Нименман считался тонким знатоком сельскохозяйственной продукции. Точно так же, как в истории с капризными механизмами, он долго ходил кругами, словно принюхивался и прислушивался к тому, что было разложено на прилавках. Потом внезапно останавливался перед каким-либо продавцом и доставал кошелек. Очередь, которая мгновенно выстраивалась за ним, повергала в шок конкурентов. Единственное, что Нименман пробовал на вкус, была наша местная, славящаяся на все соседние области сметана. Он переходил от одной торговки к другой, подставлял им тыльную сторону ладони и ждал, пока они нанесут на нее пробную порцию своего продукта. После чего он ловко слизывал ее языком, на мгновение застывал и продолжал свой путь дальше. Обойдя весь ряд, он, наконец, останавливался перед бидонами, в которых находилась, по его мнению, сметана, лучшая на сегодня.
«Выбрал!» – как боевой клич разносилось по рынку, и толпа страждущих моментально бросалась к счастливице, на которую указала тыльная сторона его ладони.
Все это довелось наблюдать любознательной выпускнице факультета журналистики.

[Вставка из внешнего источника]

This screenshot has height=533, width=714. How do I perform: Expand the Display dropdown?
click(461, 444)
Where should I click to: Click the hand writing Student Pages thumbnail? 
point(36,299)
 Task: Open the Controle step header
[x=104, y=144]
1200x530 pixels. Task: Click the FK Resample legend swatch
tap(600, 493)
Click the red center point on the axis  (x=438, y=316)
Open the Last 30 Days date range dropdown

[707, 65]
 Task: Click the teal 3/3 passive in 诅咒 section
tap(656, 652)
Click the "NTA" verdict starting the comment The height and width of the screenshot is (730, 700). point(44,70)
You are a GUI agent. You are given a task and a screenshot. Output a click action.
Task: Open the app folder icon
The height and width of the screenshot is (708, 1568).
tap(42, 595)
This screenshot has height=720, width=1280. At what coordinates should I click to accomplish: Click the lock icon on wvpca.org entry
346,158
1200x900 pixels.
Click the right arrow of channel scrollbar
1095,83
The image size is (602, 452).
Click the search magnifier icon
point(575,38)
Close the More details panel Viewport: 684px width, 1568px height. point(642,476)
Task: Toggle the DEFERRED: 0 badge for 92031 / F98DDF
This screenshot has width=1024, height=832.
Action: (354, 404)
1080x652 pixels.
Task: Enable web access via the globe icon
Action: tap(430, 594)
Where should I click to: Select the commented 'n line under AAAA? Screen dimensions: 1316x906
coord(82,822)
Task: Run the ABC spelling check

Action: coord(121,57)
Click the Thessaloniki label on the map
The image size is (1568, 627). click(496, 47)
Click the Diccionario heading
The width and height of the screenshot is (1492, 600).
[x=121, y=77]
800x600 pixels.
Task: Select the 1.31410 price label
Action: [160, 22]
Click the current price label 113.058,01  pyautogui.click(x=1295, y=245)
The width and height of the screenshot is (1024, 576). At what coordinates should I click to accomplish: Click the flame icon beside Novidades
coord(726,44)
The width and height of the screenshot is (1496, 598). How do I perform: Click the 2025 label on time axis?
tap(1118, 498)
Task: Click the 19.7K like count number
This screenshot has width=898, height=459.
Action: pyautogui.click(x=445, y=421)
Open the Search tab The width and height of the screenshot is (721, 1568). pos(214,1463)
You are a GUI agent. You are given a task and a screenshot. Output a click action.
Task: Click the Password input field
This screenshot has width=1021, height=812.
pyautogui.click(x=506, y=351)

Она даже захотела подойти ближе и познакомиться с кумиром местных домохозяек, но за их толпой каким-то образом упустила его из вида.
А между тем дуга судьбы, изогнувшаяся над «Бродвеем», замкнув две его крайние точки – рынок и редакцию газеты, уже начала готовить ловушку, обойти которую было невозможно.
Рецептом для изготовления приманки в этой хитроумной ловушке стали, как ни странно, песни Александра Вертинского. Впрочем, странным это могло показаться только на первый взгляд. Дело в том, что великий женолюб Нименман был давним поклонником певца, исполнявшего, слегка грассируя, изысканно-утонченные баллады. Заваривая на зверобое чай в своей холостяцкой квартире, он ставил на проигрыватель самодельные пластинки, записанные на рентгеновских пленках, и слушал их часами, вспоминая всех когда-либо встречавшихся на его пути женщин. Свою любовь дарили ему высокие и низкие, пухлые и худые, говорящие на русском, венгерском (он освобождал Будапешт), немецком (два года он потом служил в Германии) и даже на языке народности бурунди (как-то на отдыхе в Сочи). Песни Вертинского были пропуском в те времена, когда он был молод, хорош собой и признавался в любви так, что женщины рыдали над его фразами, пытаясь понять, с чем он сравнил их в очередной раз.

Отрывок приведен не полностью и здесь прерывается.